Time passed, and I no longer thought about being bare-faced or in my pajamas. We swam together, traveled together, lived in the same cramped apartment while I searched for my own. We do what couples always do, blending our lives more and more until nothing has a clear beginning or ending, everything is just part of the same story. The girl who was mortified at being caught looking like herself in the morning seems like an entirely different person, someone so caught up in the unimportant that we tend to imagine others take very, very seriously. But she was right to feel like that, in many ways. So often, we get to taste the outer edges of comfort with someone, imagine what it would be like to really let our hair down entirely, only to have the rug pulled from underneath us.

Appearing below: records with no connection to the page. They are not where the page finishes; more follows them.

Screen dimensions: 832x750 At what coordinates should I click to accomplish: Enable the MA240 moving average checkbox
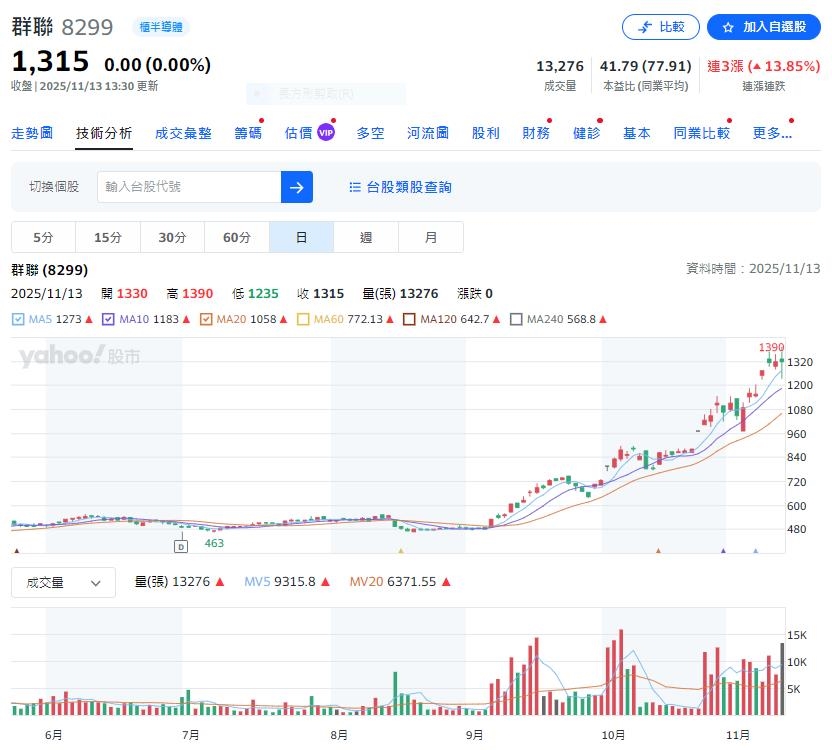pos(516,318)
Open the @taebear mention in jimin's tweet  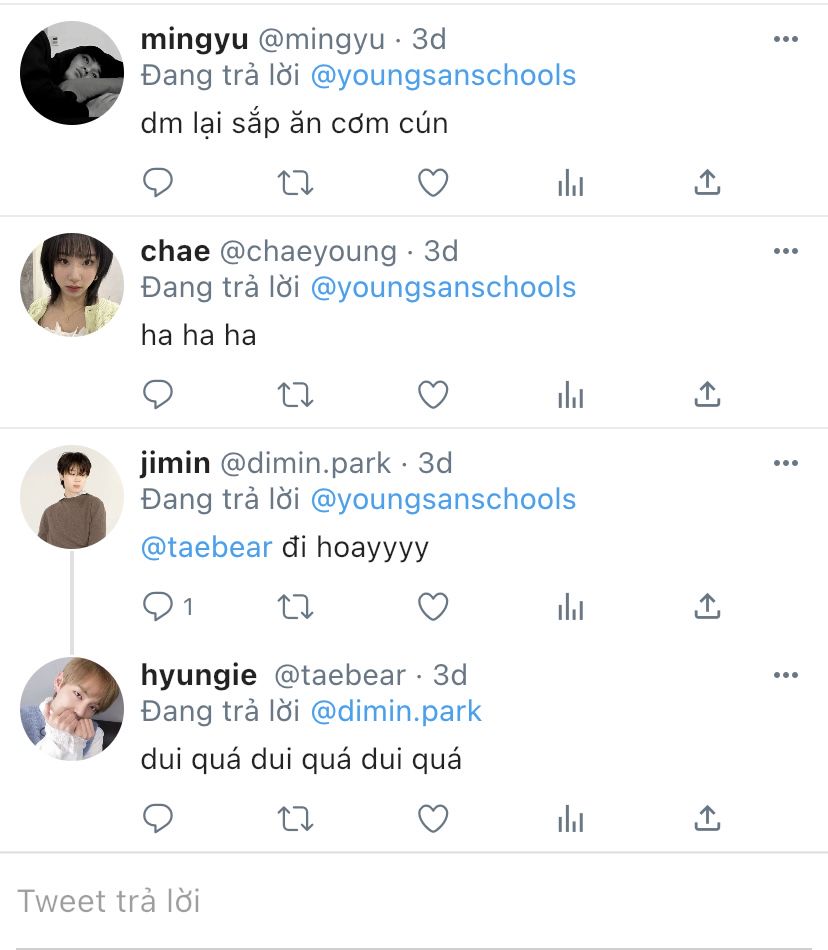[207, 547]

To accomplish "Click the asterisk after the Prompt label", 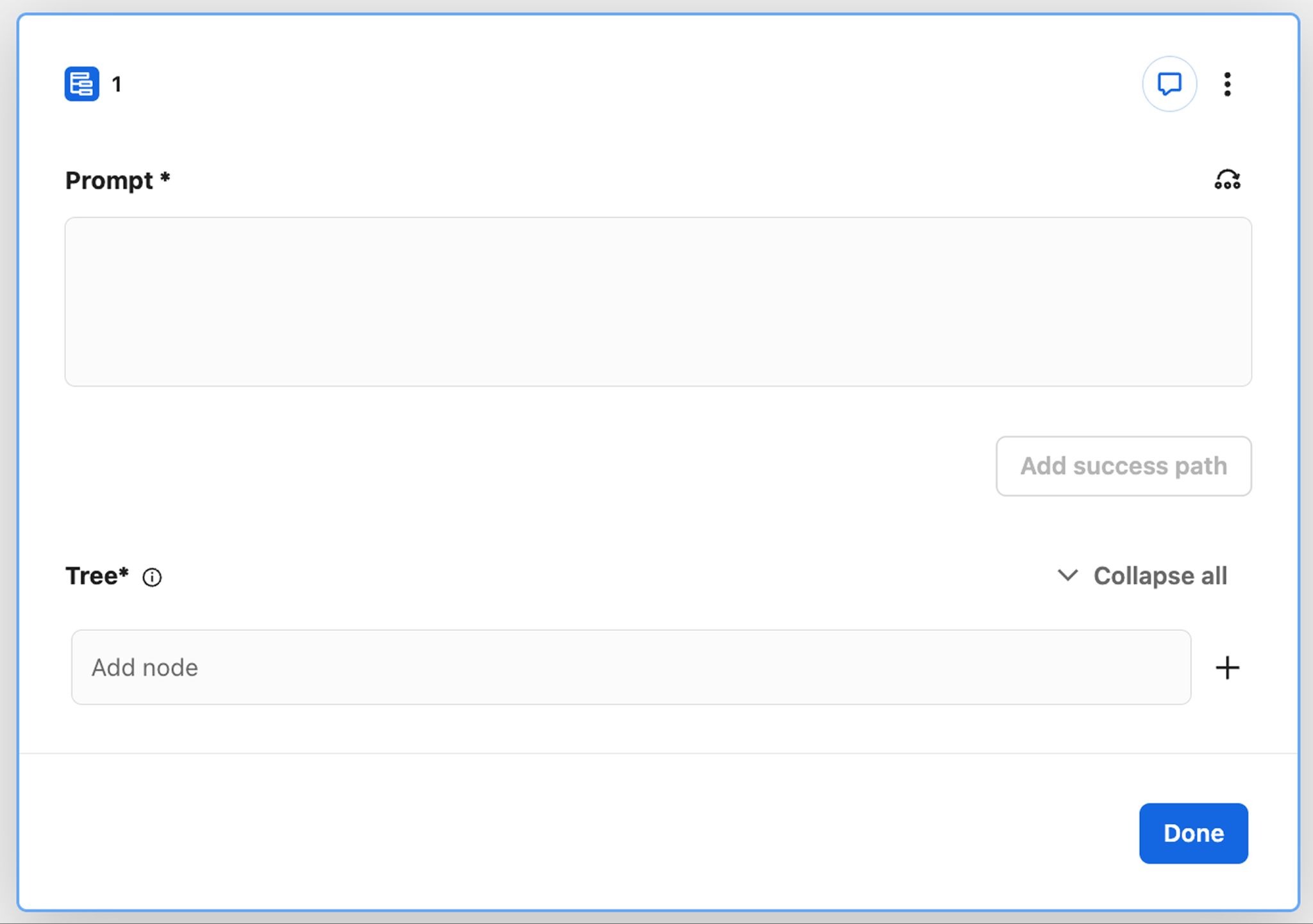I will (165, 178).
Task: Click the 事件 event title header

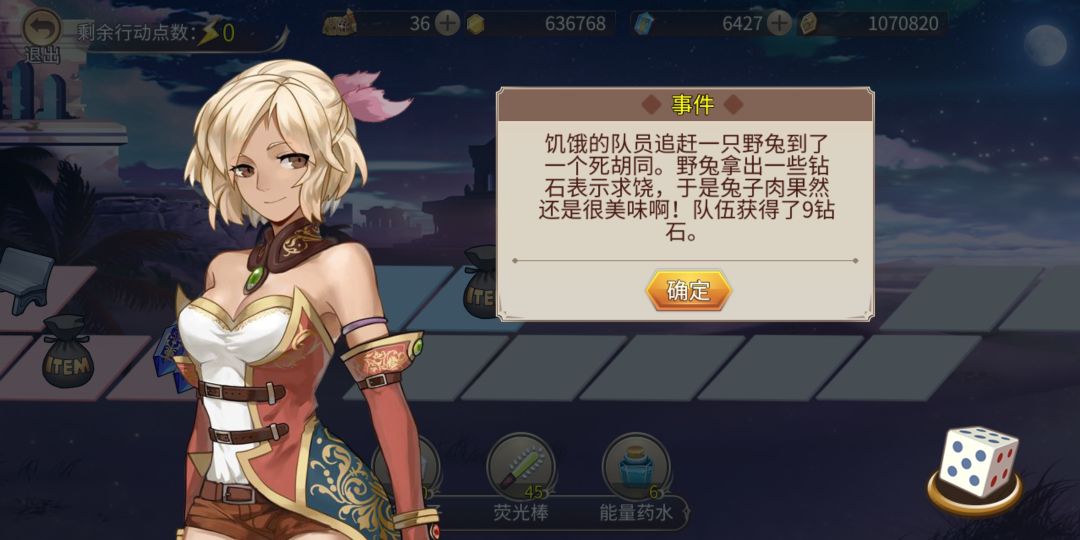Action: pyautogui.click(x=692, y=105)
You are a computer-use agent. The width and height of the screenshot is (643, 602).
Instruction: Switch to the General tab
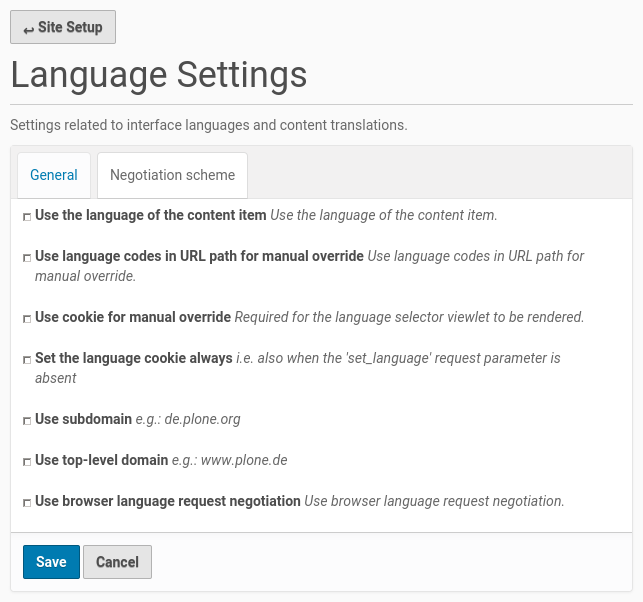(54, 175)
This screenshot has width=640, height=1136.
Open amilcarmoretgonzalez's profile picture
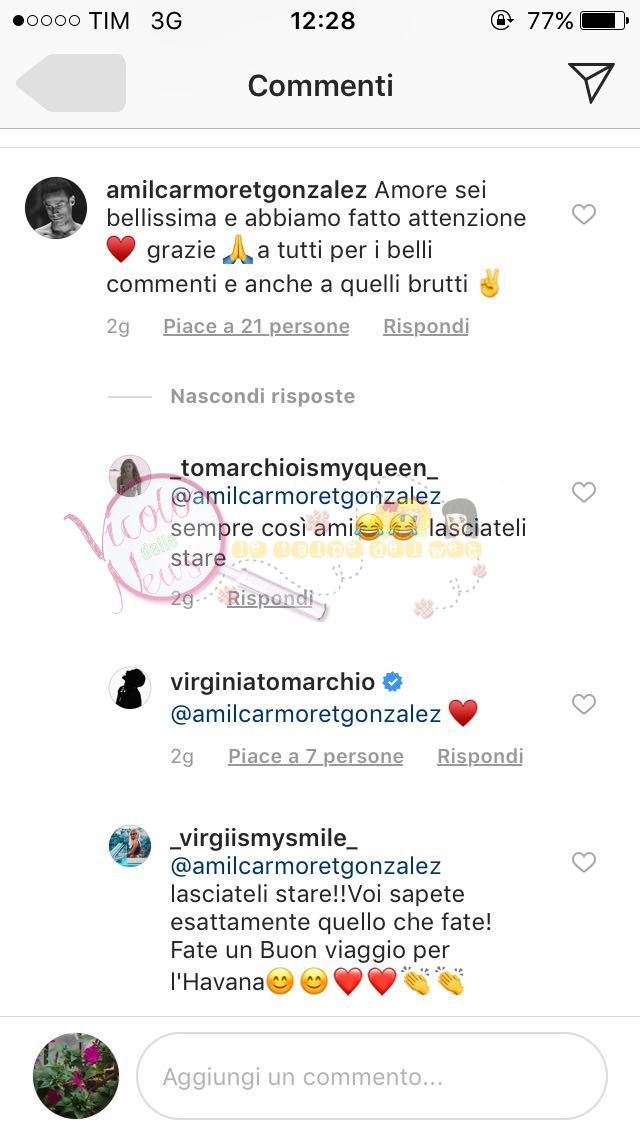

It’s so easy to love people who don’t really love us back, to feel the thrill of chasing after something, and the ecstasy of occasionally grabbing it by its ankle. I think we have all constructed relationships out of nothing before, dismissed our concerned friends with a “you just don’t get it,” too happy to be with someone who intoxicates us. There are years-long relationships where we never feel comfortable in the morning, where we never fully relax, where we are always afraid that one day they will realize who we really are and feel very tricked. Sometimes we feel so lucky to be with someone, so sure they’re doing us a favor by being seen with us in public, that we’d rather spend the whole time just a little uncomfortable than not have them at all.

Of course, they always leave us anyway. In some ways, you know that it’s a countdown until they leave from the very beginning. They might say “I love you,” and the more easily pleased part of you will believe them, but there’s always a minor emptiness that you convince yourself to ignore. And when they leave, the pain is always magnified by the absence of surprise.

Everyone wants to be ugly, to be caught naked with unflattering lights on and feel like they are still desired. Striving for attractiveness at all times — both physical and emotional — is exhausting. Sometimes we make an unfunny joke, we yell over nothing, we forget an important date, we wake up with a huge zit in the middle of our foreheads. And all we want is to feel like that’s okay, like there is still a person there worth caring about even in our weaker moments.

We have to live with ourselves every day, we know every intimate detail of the things we have to hide to make someone want to get to know us. But we know that, even in our ugliness, we can be great and kind and loving and want so badly for someone to feel the same way about us. We don’t want to spend another year chasing someone who will never fully want us back, so we turn away from the light coming through the window. We run to the bathroom to make ourselves pretty, and we only talk about the things we think they want to hear. We present something good, something constructed from only the best parts of us.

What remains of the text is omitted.